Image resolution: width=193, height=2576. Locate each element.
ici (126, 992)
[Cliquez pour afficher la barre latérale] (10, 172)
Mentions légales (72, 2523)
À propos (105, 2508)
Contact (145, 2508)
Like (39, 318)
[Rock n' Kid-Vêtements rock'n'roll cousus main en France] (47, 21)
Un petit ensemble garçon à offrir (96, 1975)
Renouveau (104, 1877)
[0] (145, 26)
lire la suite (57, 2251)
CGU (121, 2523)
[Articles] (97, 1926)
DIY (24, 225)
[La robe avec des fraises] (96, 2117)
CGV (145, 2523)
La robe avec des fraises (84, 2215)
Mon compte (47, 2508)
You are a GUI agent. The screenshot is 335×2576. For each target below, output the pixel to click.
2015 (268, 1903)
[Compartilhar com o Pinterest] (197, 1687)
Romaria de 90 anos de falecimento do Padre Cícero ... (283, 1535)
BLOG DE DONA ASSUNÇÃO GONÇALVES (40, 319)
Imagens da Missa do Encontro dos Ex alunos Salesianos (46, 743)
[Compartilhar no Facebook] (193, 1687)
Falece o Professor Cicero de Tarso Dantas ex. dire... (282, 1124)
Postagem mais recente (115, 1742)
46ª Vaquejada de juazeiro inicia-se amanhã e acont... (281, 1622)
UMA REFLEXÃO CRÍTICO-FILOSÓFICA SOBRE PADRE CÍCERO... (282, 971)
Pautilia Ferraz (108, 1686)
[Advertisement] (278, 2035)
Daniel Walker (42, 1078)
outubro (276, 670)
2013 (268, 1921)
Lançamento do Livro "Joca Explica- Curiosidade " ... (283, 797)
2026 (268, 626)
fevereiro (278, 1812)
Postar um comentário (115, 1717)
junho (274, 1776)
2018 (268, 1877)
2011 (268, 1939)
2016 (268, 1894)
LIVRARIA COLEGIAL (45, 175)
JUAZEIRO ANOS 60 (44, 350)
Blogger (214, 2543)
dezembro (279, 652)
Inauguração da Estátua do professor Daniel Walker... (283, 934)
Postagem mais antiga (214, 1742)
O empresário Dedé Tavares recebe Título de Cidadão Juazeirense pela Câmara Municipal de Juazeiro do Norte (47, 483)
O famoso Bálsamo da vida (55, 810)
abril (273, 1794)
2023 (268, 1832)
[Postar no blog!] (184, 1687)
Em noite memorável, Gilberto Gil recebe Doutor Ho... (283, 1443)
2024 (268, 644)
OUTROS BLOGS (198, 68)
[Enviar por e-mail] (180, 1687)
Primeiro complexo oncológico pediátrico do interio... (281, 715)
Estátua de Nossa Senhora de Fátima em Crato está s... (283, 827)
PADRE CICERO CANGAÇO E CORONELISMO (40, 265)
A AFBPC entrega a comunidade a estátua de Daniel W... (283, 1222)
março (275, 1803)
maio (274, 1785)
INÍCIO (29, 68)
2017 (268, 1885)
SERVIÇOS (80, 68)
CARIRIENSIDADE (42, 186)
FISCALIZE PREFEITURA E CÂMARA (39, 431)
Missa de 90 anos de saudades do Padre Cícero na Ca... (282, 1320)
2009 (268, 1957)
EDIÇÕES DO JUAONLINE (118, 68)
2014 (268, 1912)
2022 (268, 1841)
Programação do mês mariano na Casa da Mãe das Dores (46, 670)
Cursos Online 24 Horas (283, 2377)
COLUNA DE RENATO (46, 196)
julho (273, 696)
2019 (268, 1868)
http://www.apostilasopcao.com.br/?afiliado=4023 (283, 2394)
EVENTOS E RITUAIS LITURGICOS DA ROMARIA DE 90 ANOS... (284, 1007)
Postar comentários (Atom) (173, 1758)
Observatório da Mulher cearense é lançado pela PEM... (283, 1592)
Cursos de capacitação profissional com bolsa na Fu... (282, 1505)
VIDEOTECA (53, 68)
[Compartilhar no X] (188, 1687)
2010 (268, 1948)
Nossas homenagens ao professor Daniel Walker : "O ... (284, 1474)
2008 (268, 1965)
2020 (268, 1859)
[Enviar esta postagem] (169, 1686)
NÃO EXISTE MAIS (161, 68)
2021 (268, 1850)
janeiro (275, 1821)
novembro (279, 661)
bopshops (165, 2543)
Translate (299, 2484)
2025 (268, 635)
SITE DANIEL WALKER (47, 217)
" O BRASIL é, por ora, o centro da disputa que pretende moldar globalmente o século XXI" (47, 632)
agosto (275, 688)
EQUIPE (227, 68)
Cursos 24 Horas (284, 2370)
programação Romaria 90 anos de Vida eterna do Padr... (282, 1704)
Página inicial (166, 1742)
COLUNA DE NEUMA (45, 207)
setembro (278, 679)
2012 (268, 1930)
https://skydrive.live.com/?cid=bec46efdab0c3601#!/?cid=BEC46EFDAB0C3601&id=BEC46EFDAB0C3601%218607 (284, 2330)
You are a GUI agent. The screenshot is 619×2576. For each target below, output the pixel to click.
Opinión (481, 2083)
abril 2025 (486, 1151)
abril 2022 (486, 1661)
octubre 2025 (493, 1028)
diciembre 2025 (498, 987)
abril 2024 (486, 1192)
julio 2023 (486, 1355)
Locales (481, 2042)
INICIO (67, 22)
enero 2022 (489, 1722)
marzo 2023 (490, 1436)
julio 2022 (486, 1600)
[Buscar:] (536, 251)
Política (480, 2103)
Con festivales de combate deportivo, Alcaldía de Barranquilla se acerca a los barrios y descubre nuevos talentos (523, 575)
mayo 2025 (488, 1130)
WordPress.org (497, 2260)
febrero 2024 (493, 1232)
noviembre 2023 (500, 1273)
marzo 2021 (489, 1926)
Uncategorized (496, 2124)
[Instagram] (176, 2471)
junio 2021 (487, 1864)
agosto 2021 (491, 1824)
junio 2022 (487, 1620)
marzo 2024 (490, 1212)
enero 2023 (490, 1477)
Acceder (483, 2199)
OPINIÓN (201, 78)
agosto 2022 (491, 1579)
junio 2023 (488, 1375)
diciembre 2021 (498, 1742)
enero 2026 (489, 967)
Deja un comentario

→ **Exercise details**: Rescale the listing from the line with "INÍCIO (29, 68)" up to and including the line with "Programação do mês" by writing each of those lines out again in full, with both coordinates multiplied by 2.3 and rounded to whole numbers, halves rounding up. Give only those lines.

→ **Exercise result**:
INÍCIO (67, 156)
2017 (616, 4336)
SERVIÇOS (184, 156)
CARIRIENSIDADE (97, 428)
FISCALIZE PREFEITURA E CÂMARA (90, 991)
Missa de 90 anos de saudades do Padre Cícero na Ca... (649, 3036)
2009 (616, 4501)
EDIÇÕES DO JUAONLINE (271, 156)
2014 (616, 4398)
2022 (616, 4234)
Programação do mês mariano na Casa da Mãe das Dores (106, 1541)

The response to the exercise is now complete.